WASHINGTON D.C. — The U.S. Department of Justice and U.S. Drug Enforcement Administration have proposed reducing controlled substance manufacturing by between 7 and 15 percent in 2019 by adjusting the DEA’s the aggregate production quote, in the hopes of curbing opioid abuse by limiting the supply.
In setting the aggregate production quote, DEA considers data from many sources, including estimates of the legitimate medical need from the Food and Drug Administration; estimates of retail consumption based on prescriptions dispensed; manufacturers’ disposition history and forecasts; data from DEA’s own internal system for tracking controlled substance transactions; and past quota histories.
The DEA has proposed to reduce more commonly prescribed schedule II opioids, including oxycodone (11 percent), hydrocodone (11 percent), oxymorphone (15 percent), hydromorphone (10 percent), morphine (7 percent), and fentanyl (12 percent).
The Proposed Aggregate Production Quotas for schedule I and II controlled substances published in the Federal Register reflects the total amount of controlled substances necessary to meet the country’s medical, scientific, research, industrial, and export needs for the year and for the establishment and maintenance of reserve stocks. DEA establishes an APQ for more than 250 schedule I and II controlled substances annually.
In 2016, the Centers for Disease Control and Prevention issued guidelines to practitioners recommending a reduction in the prescribing of opioid medications for chronic pain. DEA and its federal partners have increased efforts in the last several years to educate practitioners, pharmacists, manufacturers, distributors, and the public about the dangers associated with the misuse of opioid medications and the importance of proper prescribing.
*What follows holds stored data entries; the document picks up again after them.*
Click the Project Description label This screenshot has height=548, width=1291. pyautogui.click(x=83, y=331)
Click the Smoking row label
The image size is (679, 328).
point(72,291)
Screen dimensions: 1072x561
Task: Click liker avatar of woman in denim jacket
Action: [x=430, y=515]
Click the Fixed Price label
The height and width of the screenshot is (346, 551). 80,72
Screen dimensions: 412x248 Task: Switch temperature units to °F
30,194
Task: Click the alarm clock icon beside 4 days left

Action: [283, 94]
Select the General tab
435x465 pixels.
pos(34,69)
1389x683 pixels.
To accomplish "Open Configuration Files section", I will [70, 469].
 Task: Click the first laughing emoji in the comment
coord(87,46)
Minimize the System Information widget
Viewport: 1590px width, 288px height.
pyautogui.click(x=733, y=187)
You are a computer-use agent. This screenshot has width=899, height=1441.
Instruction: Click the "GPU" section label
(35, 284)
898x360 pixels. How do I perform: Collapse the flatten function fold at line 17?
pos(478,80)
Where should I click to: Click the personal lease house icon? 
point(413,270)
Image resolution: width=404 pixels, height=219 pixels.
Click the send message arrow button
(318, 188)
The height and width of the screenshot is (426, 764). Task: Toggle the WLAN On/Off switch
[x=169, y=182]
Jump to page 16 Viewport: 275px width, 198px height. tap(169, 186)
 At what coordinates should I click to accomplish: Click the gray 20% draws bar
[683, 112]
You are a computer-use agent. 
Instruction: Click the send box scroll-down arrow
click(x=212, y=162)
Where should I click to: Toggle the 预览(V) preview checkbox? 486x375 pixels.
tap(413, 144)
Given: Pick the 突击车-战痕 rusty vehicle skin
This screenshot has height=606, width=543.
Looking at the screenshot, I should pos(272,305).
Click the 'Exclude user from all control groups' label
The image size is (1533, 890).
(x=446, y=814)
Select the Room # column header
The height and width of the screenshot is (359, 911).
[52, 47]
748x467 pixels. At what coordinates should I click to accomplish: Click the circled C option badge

“We’ve lost too many lives to the opioid epidemic and families and communities suffer tragic consequences every day,” said DEA Acting Administrator Uttam Dhillon. “This significant drop in prescriptions by doctors and DEA’s production quota adjustment will continue to reduce the amount of drugs available for illicit diversion and abuse while ensuring that patients will continue to have access to proper medicine.”
In Rhode Island, the R.I. Department of Health has steadily reduced opioid prescribing over the last several years by updating prescribing regulations, noted spokesman Joseph Wendelken.
“These updates have focused on dosing limitations to make sure that healthcare providers are only prescribing what’s actually needed for the treatment of acute pain. While we have worked to minimize unnecessary prescribing of opioids for acute pain, we have also be very careful to ensure that patients’ chronic pain needs are appropriately and compassionately treated,” he said.
United States Attorney for the District of Rhode Island Stephen G. Dambruch, a member of the Attorney General’s Advisory Council’s Heroin and Opioid Working Group, added, “Enactment of the proposed quota will assist our efforts to restrict the flow of illicit opioids and reduce the number of opioid overdose deaths both in Rhode Island and across the country.”